Over two days of quietly arranged talks in Beijing, the countries said they had reached agreement on major issues, including the need for the West to provide finance and technology to help developing nations combat global warming.

The meeting was attended by senior officials from China, India, Brazil and South Africa as well as Sudan, the current chairman of the Group of 77 developing countries.

China is the world's top greenhouse gas emitter and India is the fourth largest, while Brazil is also a leading emitter, mainly through deforestation.

All three, along with South Africa, have come under pressure to curb the pace of their carbon pollution and have announced plans to achieve this.

They say steps by rich nations to fight climate change are, collectively, not good enough.

The purpose of the meeting was to prepare for and contribute to a positive, ambitious and equitable outcome in Copenhagen, according to a statement released after the talks, which took place on Friday evening and Saturday.

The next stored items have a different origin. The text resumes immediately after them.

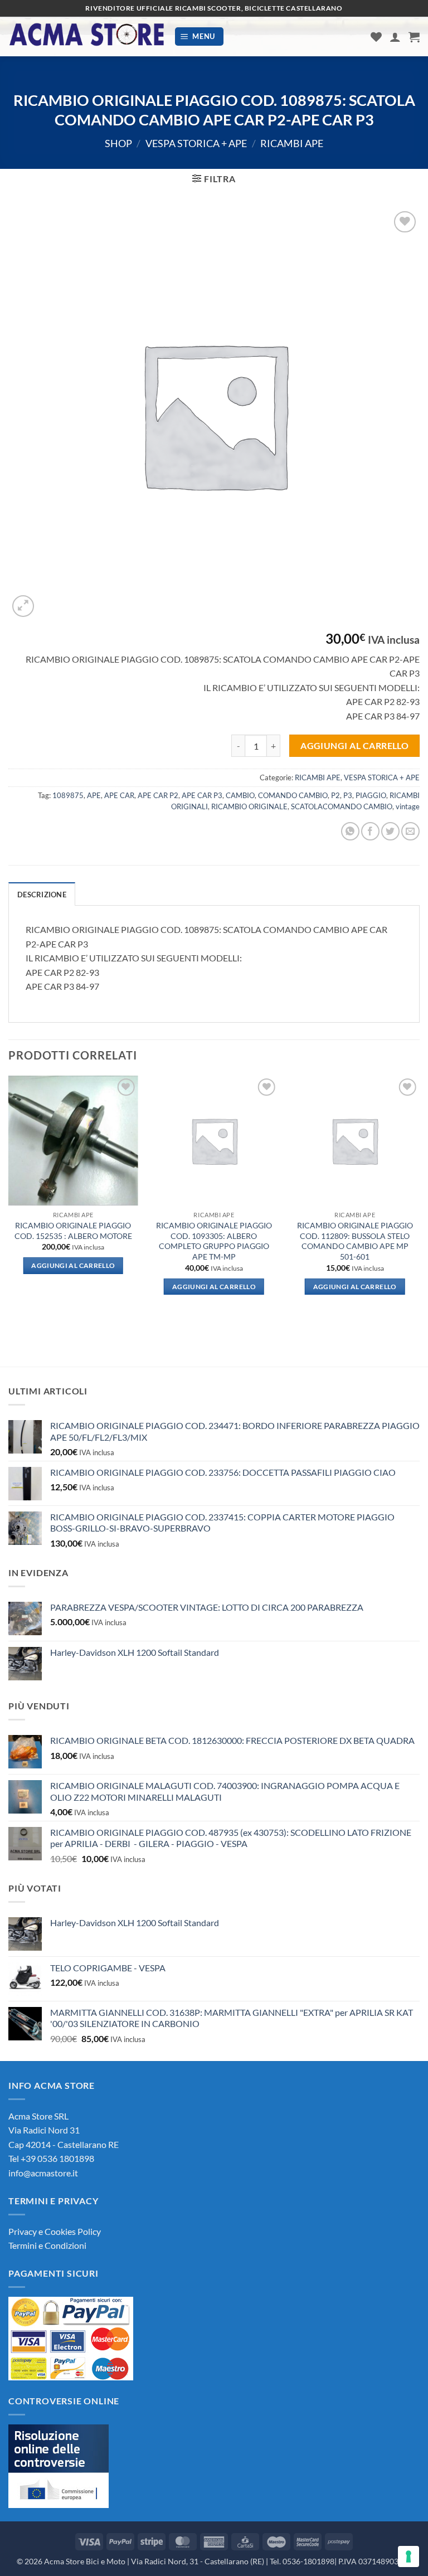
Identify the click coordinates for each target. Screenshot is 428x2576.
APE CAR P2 (158, 795)
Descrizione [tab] (41, 894)
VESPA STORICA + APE (196, 143)
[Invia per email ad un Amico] (410, 831)
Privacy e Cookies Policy (54, 2231)
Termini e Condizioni (47, 2245)
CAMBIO (240, 795)
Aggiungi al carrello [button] (73, 1265)
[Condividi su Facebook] (370, 831)
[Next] (419, 1200)
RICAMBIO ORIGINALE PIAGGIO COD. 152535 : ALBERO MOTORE (73, 1231)
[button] (199, 36)
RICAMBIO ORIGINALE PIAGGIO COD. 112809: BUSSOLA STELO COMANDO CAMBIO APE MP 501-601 (355, 1241)
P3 (347, 795)
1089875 (68, 795)
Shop (118, 143)
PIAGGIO (371, 795)
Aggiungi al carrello (354, 746)
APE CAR (119, 795)
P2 (335, 795)
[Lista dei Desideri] (376, 37)
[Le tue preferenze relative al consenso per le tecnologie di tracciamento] (408, 2556)
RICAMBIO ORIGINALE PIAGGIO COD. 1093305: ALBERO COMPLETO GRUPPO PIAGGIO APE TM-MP (214, 1241)
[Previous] (9, 1200)
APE (94, 795)
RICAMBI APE (291, 143)
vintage (408, 806)
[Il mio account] (395, 37)
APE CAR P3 (202, 795)
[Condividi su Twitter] (390, 831)
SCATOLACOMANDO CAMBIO (341, 806)
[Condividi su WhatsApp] (350, 831)
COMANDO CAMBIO (293, 795)
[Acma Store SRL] (87, 36)
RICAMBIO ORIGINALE (249, 806)
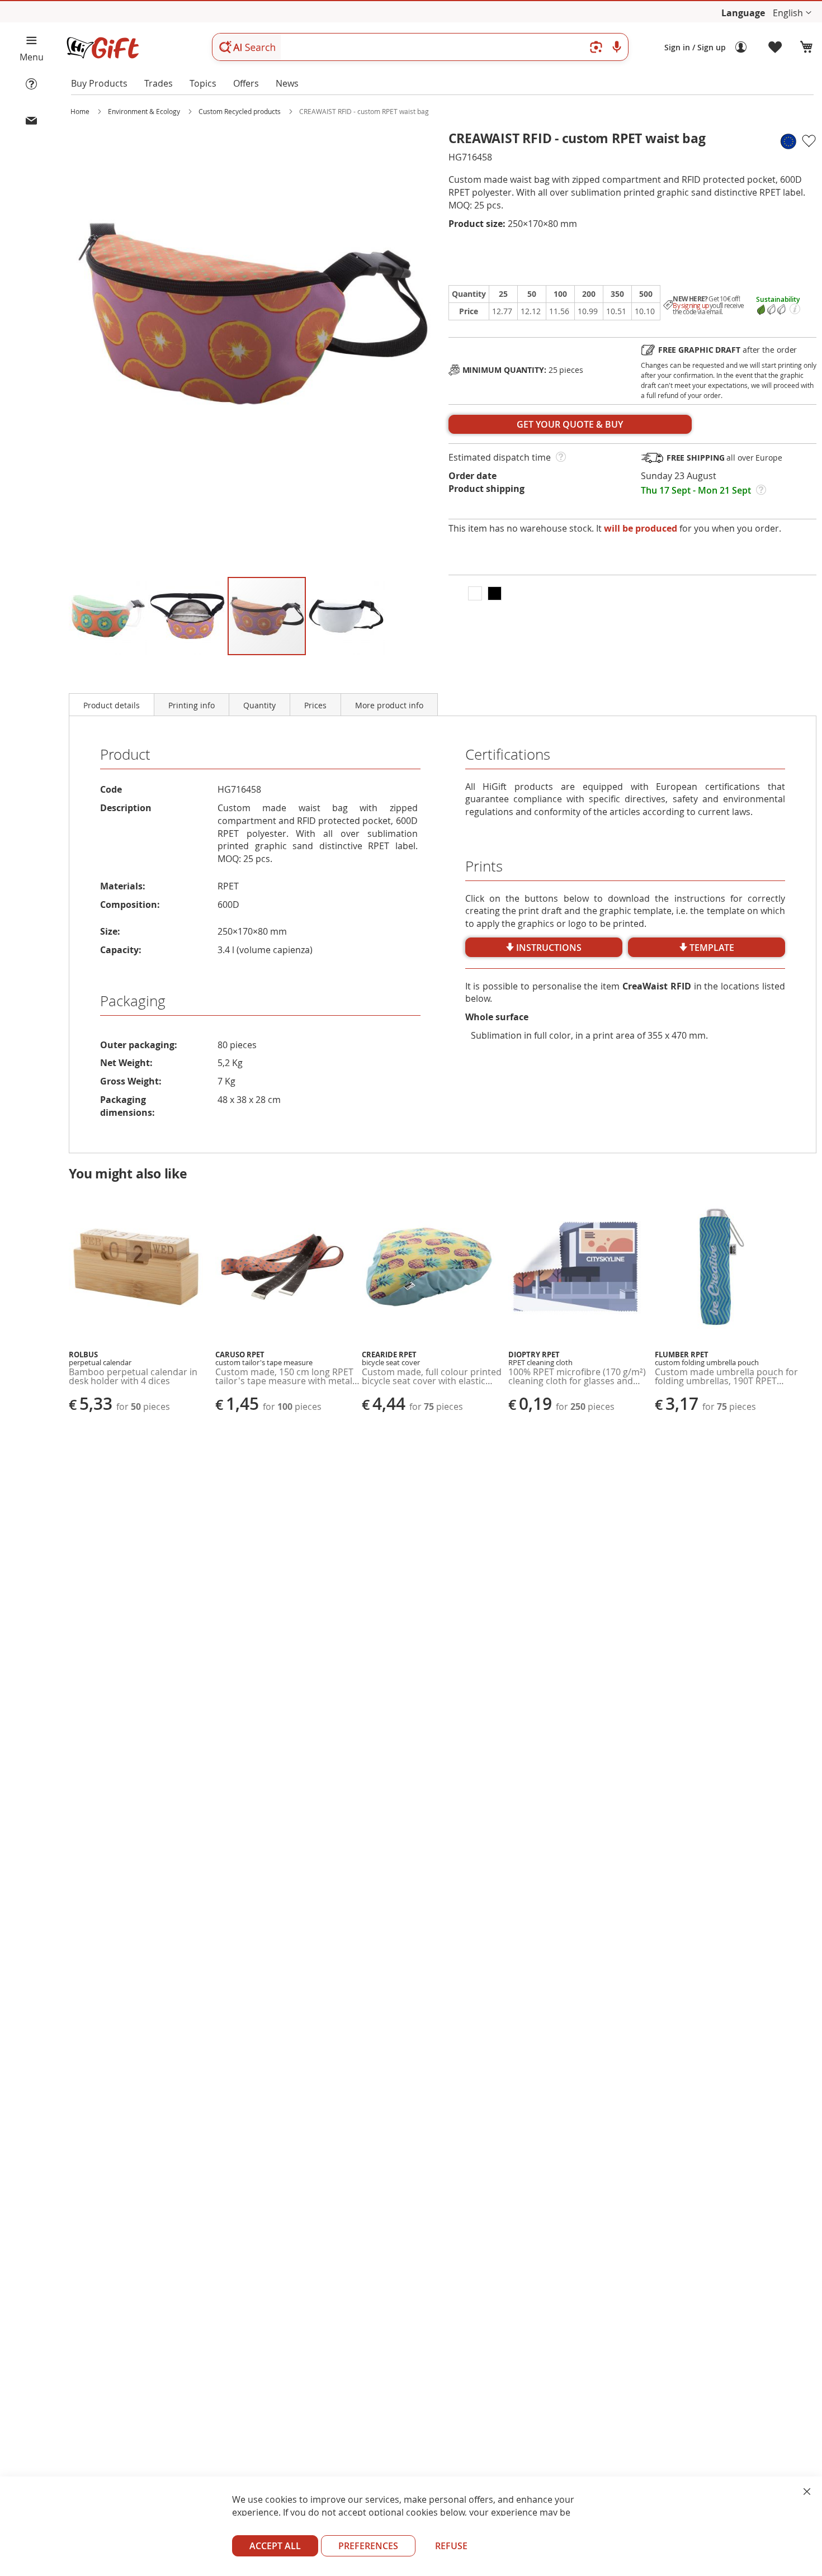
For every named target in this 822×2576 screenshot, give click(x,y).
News (287, 83)
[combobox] (420, 47)
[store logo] (102, 48)
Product (125, 754)
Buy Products (99, 83)
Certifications (507, 754)
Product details (111, 705)
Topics (203, 83)
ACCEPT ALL (275, 2546)
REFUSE (451, 2546)
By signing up (690, 305)
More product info (389, 705)
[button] (792, 13)
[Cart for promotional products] (806, 47)
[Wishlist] (775, 47)
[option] (475, 593)
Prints (484, 866)
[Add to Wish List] (808, 141)
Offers (246, 83)
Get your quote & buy (570, 424)
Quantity (259, 705)
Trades (158, 83)
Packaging (133, 1001)
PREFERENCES (368, 2546)
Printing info (191, 705)
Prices (315, 705)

We believe that this work represents a good starting point and we will continue to work together over the next few days and weeks as our contribution toward a consensus in Copenhagen, the statement said.

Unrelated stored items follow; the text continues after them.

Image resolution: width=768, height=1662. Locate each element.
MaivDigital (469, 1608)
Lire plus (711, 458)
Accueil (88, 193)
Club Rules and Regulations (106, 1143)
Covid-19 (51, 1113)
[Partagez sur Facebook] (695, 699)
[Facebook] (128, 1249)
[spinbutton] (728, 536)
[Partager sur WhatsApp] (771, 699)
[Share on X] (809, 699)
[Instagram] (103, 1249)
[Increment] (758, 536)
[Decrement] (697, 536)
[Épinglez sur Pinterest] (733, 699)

The meeting in Copenhagen was supposed to yield the outlines of a broader and tougher legally binding climate agreement to expand or replace the Kyoto Protocol, whose first phase ends in 2012.

But the troubled negotiations launched two years ago in Bali have failed to bridge the divide between rich and poor nations on efforts to curb emissions, how to measure and report them and who should pay.

Talks host Denmark and a number of rich nations have instead backed a plan to seal a comprehensive political deal at Copenhagen and agree the legally binding details in 2010. But some developing nations are demanding a stronger outcome.

CALL TO BACK KYOTO PACT

Developing nations have also expressed alarm at efforts to try to ditch the Kyoto Protocol by creating an entirely new agreement or cherry-picking from the existing pact and placing the provisions into another agreement.

The European Union has said Kyoto has failed in its intended aim of cutting rich nations' emissions and that a new agreement was needed.

The Beijing statement said the Kyoto Protocol should remain in force, with rich countries taking responsibility to cut emissions in accordance with the protocol's second commitment period from 2013.

Developing economies in return would pledge to mitigate their greenhouse gas emissions.
The participants, who included Indian Environment Minister Jairam Ramesh, worked off a 10-page draft negotiation strategy outlined personally by Chinese Premier Wen Jiabao, the Hindustan Times reported.

The Indian newspaper said that Beijing's top climate negotiator, Xie Zhenhua, would present the strategy in Copenhagen on Tuesday.

Global conservation group WWF said the Beijing statement appeared to be a rejection of Denmark's proposal to aim for a political agreement in Copenhagen.

We are not surprised the emerging economies have laid down this challenge for the developed world, said Kim Carstensen, leader of WWF's Global Climate Initiative, in a statement.

Quite frankly the Danish proposal is incredibly weak and the developing world governments aren't stupid.